Ci fu un silenzio, allora. « È sana? »

« Come un chocobo. »

« Ed è bella? »

« Bellissima. »

Avrei dovuto dire che era brutta, malaticcia e in punto di morte.

« Mi sono chiesto spesso » riprese Tango lentamente, « perché Gidan non si è mai Fermato. Ku… Kuja si è Fermato. Pensavo che – pensavo, magari è stato fatto in maniera diversa, il jenoma superiore. Forse lui aveva qualcosa dentro di sé che l’ha fatto morire più facilmente. »

« Ed è così? » chiesi mio malgrado. Non volevo pensare a un Gidan che si fermava, che moriva; occupava ancora una delle parti più tenere del mio cuore di bambina, un eroe tanto amato.

« No. » La sua voce era profondamente amara. « Kuja e Gidan hanno avuto la stessa carne e lo stesso sangue. E pure i Valzer, e pure i maghi neri. Kuja è morto mentre Gidan è sopravvissuto perché la vita è fottutamente ingiusta, ingiusta sempre. »

Tango, dacci un taglio. Ma non riuscii a trattenere una leggera fitta di dolore. « Perché lo odi così tanto? Non ha avuto altra scelta che essere quello che era. Se non fosse stato per Gidan, Gaya adesso sarebbe infestata da- »

« Dai maghi neri. »

Continuai. « E poi alla fine non voleva neanche che Kuja morisse. Me l’ha detto lui. » Non volevo che morisse nessuno, alla fine no, Eiko, mi aveva mormorato una volta. L’ho visto morire e ho sentito le sue dita fragili tra le mie e… Avrei voluto che le cose fossero state diverse, sai. Completamente diverse.

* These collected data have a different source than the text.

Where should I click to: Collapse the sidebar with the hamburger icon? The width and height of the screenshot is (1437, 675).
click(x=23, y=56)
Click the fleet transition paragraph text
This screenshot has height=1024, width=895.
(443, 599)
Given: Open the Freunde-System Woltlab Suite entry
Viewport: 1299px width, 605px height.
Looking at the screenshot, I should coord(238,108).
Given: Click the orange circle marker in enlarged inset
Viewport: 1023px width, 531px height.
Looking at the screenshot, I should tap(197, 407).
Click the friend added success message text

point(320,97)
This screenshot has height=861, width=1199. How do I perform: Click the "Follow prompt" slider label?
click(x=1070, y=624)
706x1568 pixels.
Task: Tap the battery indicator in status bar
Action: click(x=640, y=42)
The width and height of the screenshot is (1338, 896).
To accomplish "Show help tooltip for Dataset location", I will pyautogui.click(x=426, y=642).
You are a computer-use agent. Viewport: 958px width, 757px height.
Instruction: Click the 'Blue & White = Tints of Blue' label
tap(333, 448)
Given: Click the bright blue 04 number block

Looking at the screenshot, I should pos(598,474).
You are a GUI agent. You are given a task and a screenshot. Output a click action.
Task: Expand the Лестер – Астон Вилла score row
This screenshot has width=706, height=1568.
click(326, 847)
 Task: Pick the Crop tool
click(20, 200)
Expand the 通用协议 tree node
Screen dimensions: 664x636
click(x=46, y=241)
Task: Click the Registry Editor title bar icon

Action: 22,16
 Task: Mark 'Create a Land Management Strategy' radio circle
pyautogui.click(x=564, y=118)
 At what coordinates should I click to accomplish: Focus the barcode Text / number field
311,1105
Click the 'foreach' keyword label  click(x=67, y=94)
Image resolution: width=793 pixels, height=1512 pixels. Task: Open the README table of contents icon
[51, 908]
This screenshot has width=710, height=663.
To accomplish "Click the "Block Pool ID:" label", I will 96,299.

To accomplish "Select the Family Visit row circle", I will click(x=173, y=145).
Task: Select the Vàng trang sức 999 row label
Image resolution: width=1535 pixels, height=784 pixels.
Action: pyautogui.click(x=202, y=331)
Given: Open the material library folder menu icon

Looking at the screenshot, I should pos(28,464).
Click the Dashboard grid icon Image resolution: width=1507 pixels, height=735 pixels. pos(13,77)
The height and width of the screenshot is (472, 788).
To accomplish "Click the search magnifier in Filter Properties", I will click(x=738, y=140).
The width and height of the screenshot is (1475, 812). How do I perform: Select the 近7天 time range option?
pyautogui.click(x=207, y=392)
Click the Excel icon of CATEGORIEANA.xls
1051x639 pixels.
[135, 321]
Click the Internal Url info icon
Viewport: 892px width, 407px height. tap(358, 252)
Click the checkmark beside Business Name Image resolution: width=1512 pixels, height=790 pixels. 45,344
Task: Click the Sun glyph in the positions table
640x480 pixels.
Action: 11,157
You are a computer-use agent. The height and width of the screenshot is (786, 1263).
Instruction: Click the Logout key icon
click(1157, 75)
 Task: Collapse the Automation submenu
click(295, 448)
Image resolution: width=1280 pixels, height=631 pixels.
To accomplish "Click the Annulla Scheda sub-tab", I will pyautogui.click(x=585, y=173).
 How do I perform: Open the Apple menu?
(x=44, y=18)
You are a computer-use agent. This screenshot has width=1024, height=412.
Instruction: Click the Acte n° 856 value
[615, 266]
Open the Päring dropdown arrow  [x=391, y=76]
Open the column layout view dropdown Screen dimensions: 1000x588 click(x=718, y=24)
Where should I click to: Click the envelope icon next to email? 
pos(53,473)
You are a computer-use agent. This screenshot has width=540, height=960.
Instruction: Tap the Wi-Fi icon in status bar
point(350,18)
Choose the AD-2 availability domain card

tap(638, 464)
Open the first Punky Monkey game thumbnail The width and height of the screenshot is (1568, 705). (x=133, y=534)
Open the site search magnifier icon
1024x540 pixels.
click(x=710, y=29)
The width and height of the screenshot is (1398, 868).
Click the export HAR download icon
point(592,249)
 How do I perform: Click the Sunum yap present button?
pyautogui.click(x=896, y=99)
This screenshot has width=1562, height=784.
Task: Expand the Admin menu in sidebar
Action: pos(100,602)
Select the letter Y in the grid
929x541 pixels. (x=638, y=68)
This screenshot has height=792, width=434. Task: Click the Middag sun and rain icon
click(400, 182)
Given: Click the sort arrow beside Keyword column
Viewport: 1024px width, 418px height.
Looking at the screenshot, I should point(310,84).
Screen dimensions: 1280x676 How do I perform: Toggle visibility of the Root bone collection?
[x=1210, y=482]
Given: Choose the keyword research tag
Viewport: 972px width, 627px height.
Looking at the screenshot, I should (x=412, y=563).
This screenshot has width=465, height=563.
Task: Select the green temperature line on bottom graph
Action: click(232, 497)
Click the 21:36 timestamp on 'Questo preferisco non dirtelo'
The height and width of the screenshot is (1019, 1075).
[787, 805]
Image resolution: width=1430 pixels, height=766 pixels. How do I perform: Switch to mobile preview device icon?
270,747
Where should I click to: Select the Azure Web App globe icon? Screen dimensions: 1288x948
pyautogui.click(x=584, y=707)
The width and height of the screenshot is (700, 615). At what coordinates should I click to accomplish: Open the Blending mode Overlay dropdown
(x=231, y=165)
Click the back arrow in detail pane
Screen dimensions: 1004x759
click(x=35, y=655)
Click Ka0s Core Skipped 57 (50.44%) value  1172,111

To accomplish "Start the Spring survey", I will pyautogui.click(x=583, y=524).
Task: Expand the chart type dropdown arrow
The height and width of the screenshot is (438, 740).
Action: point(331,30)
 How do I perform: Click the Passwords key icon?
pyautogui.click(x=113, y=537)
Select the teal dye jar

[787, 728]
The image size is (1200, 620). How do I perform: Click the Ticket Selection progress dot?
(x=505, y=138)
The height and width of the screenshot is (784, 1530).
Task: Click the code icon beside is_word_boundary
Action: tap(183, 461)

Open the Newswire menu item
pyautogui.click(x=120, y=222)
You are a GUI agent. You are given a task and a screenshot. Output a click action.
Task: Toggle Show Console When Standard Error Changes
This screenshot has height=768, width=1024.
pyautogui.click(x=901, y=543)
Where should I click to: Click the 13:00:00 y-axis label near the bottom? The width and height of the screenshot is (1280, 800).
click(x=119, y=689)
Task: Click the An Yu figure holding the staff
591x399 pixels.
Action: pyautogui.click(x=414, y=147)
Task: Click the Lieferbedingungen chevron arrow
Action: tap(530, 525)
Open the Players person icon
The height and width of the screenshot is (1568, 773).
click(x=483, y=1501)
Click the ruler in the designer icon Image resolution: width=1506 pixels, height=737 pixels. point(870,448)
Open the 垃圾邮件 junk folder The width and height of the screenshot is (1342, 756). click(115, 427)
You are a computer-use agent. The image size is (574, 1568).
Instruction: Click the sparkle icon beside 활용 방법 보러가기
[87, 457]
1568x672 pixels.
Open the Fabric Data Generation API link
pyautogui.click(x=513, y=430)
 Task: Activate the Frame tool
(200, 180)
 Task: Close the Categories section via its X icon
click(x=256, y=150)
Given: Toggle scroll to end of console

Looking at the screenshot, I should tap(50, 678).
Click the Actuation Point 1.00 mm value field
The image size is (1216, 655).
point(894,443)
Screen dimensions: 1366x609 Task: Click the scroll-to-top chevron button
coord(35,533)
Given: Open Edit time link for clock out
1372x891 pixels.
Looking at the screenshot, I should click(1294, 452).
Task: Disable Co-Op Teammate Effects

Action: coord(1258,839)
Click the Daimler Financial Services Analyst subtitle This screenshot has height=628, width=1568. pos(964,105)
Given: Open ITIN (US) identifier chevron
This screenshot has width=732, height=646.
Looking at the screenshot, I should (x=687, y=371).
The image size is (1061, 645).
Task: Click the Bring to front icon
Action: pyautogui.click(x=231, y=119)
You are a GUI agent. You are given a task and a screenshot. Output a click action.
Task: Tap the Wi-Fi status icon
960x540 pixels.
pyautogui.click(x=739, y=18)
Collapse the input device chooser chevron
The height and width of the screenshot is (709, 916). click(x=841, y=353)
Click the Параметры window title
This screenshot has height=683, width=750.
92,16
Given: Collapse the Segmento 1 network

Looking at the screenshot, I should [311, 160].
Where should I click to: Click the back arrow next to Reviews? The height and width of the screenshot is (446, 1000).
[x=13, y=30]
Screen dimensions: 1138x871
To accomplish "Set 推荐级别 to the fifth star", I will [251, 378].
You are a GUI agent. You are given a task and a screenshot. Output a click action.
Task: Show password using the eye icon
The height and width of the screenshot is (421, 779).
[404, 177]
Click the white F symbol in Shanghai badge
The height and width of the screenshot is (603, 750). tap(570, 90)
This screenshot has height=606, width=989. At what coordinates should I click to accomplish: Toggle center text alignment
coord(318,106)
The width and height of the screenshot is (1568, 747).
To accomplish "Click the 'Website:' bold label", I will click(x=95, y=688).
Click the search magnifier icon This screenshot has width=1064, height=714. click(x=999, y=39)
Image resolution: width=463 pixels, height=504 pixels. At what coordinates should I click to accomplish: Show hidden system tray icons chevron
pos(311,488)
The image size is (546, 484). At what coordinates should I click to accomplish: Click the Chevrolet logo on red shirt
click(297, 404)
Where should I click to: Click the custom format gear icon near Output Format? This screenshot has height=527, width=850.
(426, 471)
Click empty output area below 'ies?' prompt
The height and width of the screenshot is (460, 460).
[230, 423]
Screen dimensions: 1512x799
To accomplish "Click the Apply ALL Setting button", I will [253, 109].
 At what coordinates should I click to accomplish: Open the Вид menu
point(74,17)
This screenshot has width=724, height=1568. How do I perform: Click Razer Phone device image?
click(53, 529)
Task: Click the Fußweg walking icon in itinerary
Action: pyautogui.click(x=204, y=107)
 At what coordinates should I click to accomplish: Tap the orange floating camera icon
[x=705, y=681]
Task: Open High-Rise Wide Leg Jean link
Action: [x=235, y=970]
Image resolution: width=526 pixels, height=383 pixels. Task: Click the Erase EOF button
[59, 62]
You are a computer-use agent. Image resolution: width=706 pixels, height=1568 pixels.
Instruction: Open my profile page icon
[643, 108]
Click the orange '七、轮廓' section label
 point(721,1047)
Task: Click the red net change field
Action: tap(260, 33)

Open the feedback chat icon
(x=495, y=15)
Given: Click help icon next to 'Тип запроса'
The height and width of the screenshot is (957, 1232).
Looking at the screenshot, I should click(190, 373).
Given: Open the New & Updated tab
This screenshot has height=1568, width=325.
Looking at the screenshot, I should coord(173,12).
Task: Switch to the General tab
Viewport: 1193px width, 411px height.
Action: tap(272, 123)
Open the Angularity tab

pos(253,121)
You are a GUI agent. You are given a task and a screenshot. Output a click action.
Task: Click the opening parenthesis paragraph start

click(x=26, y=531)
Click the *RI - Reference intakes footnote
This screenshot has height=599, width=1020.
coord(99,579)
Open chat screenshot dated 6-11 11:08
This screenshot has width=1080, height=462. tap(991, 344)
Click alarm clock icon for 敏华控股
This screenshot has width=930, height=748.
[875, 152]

« Credi che sia per Kuja che voglio la testa di Gidan? » Il mago sbuffò di nuovo. « No. Mai. Non voglio che Gidan muoia per quello era, Carol; voglio che muoia per quello che non è stato. Per me non c’è stato nessun angelo di compassionevole morte. Non c’è stata giustizia. Non ci sono stati i germogli del lieto fine. Ucciderò sua figlia di fronte a lui e mi godrò la faccia che farà. »

L’odio gli ribolliva dentro, cupo e verminoso. Tutto doveva iniziare e finire sempre con lui, la sua vendetta, il suo dolore. Come avevo potuto pensare che forse lo faceva per le sue creazioni, per i suoi maghi neri, per Rain? « Ti odio, mostriciattolo demoniaco » ringhiai amaramente. « Sei ancora peggio di tuo padre. »

Tango si avvicinò a me, si inginocchiò sul ciglio della piscina e mi alzò il mento con una mano, lasciandomi una cosa appiccicosa sulla parte inferiore del collo. « Lo so » confermò teneramente. « È per questo che mi ha creato. Alla prossima, linden-bloom. Devo tornare ai miei numeri. »

Si girò bruscamente e saltò fuori dalla finestra, dispiegando le ali con uno schioppo come faceva sempre; lo seguì il grido di un antoleon, e tremai nell’acqua della vasca che di colpo si era fatta fredda.